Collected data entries
++++++

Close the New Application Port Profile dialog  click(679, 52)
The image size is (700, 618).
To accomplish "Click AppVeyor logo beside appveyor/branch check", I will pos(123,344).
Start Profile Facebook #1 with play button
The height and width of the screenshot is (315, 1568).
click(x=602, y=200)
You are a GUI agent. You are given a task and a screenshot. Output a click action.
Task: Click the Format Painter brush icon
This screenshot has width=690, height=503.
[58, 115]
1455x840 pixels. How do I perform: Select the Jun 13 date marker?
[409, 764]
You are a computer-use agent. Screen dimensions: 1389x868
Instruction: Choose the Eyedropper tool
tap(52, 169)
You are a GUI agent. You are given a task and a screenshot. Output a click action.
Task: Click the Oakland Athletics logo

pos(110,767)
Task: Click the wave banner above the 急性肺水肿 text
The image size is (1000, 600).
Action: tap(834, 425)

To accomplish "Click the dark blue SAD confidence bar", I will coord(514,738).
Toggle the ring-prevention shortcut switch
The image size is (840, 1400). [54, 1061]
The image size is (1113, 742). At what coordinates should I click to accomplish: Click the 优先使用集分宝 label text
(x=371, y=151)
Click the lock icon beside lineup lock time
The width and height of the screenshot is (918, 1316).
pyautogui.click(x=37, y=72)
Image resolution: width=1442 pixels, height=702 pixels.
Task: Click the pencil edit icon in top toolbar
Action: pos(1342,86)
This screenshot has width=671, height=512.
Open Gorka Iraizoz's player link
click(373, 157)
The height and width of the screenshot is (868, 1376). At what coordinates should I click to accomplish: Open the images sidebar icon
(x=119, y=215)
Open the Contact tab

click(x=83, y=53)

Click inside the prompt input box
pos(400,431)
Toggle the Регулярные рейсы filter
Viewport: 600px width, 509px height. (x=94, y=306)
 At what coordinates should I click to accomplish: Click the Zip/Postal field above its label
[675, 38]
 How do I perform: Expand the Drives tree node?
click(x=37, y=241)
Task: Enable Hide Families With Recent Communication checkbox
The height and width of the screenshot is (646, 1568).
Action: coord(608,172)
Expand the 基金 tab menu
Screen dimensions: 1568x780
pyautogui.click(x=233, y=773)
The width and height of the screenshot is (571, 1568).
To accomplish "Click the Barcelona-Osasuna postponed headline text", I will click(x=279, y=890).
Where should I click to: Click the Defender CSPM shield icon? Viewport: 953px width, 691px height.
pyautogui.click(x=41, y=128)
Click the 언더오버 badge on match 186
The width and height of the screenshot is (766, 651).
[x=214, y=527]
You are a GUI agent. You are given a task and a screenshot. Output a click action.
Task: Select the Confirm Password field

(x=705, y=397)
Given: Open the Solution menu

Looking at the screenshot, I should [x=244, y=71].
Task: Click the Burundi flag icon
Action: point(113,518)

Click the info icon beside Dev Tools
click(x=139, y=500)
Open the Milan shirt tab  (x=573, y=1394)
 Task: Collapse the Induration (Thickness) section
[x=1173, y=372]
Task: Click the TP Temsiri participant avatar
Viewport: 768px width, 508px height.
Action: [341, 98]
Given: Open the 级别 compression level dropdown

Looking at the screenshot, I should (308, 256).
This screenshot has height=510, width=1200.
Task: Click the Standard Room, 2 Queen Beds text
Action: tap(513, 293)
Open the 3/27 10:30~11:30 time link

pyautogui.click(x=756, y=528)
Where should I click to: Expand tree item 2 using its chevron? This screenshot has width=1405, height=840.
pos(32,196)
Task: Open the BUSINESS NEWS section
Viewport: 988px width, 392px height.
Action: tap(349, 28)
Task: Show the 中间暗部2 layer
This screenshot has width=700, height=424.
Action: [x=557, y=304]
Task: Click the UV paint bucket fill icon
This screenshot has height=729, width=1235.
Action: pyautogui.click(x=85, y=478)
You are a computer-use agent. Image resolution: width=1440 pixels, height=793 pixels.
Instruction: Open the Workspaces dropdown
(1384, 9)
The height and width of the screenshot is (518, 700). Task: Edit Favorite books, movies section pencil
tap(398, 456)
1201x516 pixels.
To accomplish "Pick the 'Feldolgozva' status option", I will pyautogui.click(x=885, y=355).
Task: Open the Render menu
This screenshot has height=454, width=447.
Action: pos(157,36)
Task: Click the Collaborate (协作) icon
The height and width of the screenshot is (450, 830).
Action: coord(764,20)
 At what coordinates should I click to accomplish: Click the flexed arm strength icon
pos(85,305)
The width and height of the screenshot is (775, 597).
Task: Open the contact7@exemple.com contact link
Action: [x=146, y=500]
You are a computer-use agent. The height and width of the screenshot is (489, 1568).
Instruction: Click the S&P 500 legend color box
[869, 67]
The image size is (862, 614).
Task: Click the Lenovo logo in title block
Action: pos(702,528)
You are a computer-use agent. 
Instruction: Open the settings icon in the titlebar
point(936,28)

++++++

* [Task]
The data given before this task must be transcribed exactly and in full.

* [Solution]
Close the New Application Port Profile dialog  click(679, 52)
The image size is (700, 618).
To accomplish "Click AppVeyor logo beside appveyor/branch check", I will pos(123,344).
Start Profile Facebook #1 with play button
The height and width of the screenshot is (315, 1568).
click(x=602, y=200)
You are a GUI agent. You are given a task and a screenshot. Output a click action.
Task: Click the Format Painter brush icon
This screenshot has width=690, height=503.
[58, 115]
1455x840 pixels. How do I perform: Select the Jun 13 date marker?
[409, 764]
You are a computer-use agent. Screen dimensions: 1389x868
Instruction: Choose the Eyedropper tool
tap(52, 169)
You are a GUI agent. You are given a task and a screenshot. Output a click action.
Task: Click the Oakland Athletics logo

pos(110,767)
Task: Click the wave banner above the 急性肺水肿 text
The image size is (1000, 600).
Action: tap(834, 425)

To accomplish "Click the dark blue SAD confidence bar", I will coord(514,738).
Toggle the ring-prevention shortcut switch
The image size is (840, 1400). [54, 1061]
The image size is (1113, 742). At what coordinates should I click to accomplish: Click the 优先使用集分宝 label text
(x=371, y=151)
Click the lock icon beside lineup lock time
The width and height of the screenshot is (918, 1316).
pyautogui.click(x=37, y=72)
Image resolution: width=1442 pixels, height=702 pixels.
Task: Click the pencil edit icon in top toolbar
Action: pos(1342,86)
This screenshot has width=671, height=512.
Open Gorka Iraizoz's player link
click(373, 157)
The height and width of the screenshot is (868, 1376). At what coordinates should I click to accomplish: Open the images sidebar icon
(x=119, y=215)
Open the Contact tab

click(x=83, y=53)

Click inside the prompt input box
pos(400,431)
Toggle the Регулярные рейсы filter
Viewport: 600px width, 509px height. (x=94, y=306)
 At what coordinates should I click to accomplish: Click the Zip/Postal field above its label
[675, 38]
 How do I perform: Expand the Drives tree node?
click(x=37, y=241)
Task: Enable Hide Families With Recent Communication checkbox
The height and width of the screenshot is (646, 1568).
Action: coord(608,172)
Expand the 基金 tab menu
Screen dimensions: 1568x780
pyautogui.click(x=233, y=773)
The width and height of the screenshot is (571, 1568).
To accomplish "Click the Barcelona-Osasuna postponed headline text", I will click(x=279, y=890).
Where should I click to: Click the Defender CSPM shield icon? Viewport: 953px width, 691px height.
pyautogui.click(x=41, y=128)
Click the 언더오버 badge on match 186
The width and height of the screenshot is (766, 651).
[x=214, y=527]
You are a GUI agent. You are given a task and a screenshot. Output a click action.
Task: Select the Confirm Password field

(x=705, y=397)
Given: Open the Solution menu

Looking at the screenshot, I should [x=244, y=71].
Task: Click the Burundi flag icon
Action: point(113,518)

Click the info icon beside Dev Tools
click(x=139, y=500)
Open the Milan shirt tab  (x=573, y=1394)
 Task: Collapse the Induration (Thickness) section
[x=1173, y=372]
Task: Click the TP Temsiri participant avatar
Viewport: 768px width, 508px height.
Action: [341, 98]
Given: Open the 级别 compression level dropdown

Looking at the screenshot, I should (308, 256).
This screenshot has height=510, width=1200.
Task: Click the Standard Room, 2 Queen Beds text
Action: tap(513, 293)
Open the 3/27 10:30~11:30 time link

pyautogui.click(x=756, y=528)
Where should I click to: Expand tree item 2 using its chevron? This screenshot has width=1405, height=840.
pos(32,196)
Task: Open the BUSINESS NEWS section
Viewport: 988px width, 392px height.
Action: tap(349, 28)
Task: Show the 中间暗部2 layer
This screenshot has width=700, height=424.
Action: [x=557, y=304]
Task: Click the UV paint bucket fill icon
This screenshot has height=729, width=1235.
Action: pyautogui.click(x=85, y=478)
You are a computer-use agent. Image resolution: width=1440 pixels, height=793 pixels.
Instruction: Open the Workspaces dropdown
(1384, 9)
The height and width of the screenshot is (518, 700). Task: Edit Favorite books, movies section pencil
tap(398, 456)
1201x516 pixels.
To accomplish "Pick the 'Feldolgozva' status option", I will pyautogui.click(x=885, y=355).
Task: Open the Render menu
This screenshot has height=454, width=447.
Action: pos(157,36)
Task: Click the Collaborate (协作) icon
The height and width of the screenshot is (450, 830).
Action: coord(764,20)
 At what coordinates should I click to accomplish: Click the flexed arm strength icon
pos(85,305)
The width and height of the screenshot is (775, 597).
Task: Open the contact7@exemple.com contact link
Action: [x=146, y=500]
You are a computer-use agent. The height and width of the screenshot is (489, 1568).
Instruction: Click the S&P 500 legend color box
[869, 67]
The image size is (862, 614).
Task: Click the Lenovo logo in title block
Action: pos(702,528)
You are a computer-use agent. 
Instruction: Open the settings icon in the titlebar
point(936,28)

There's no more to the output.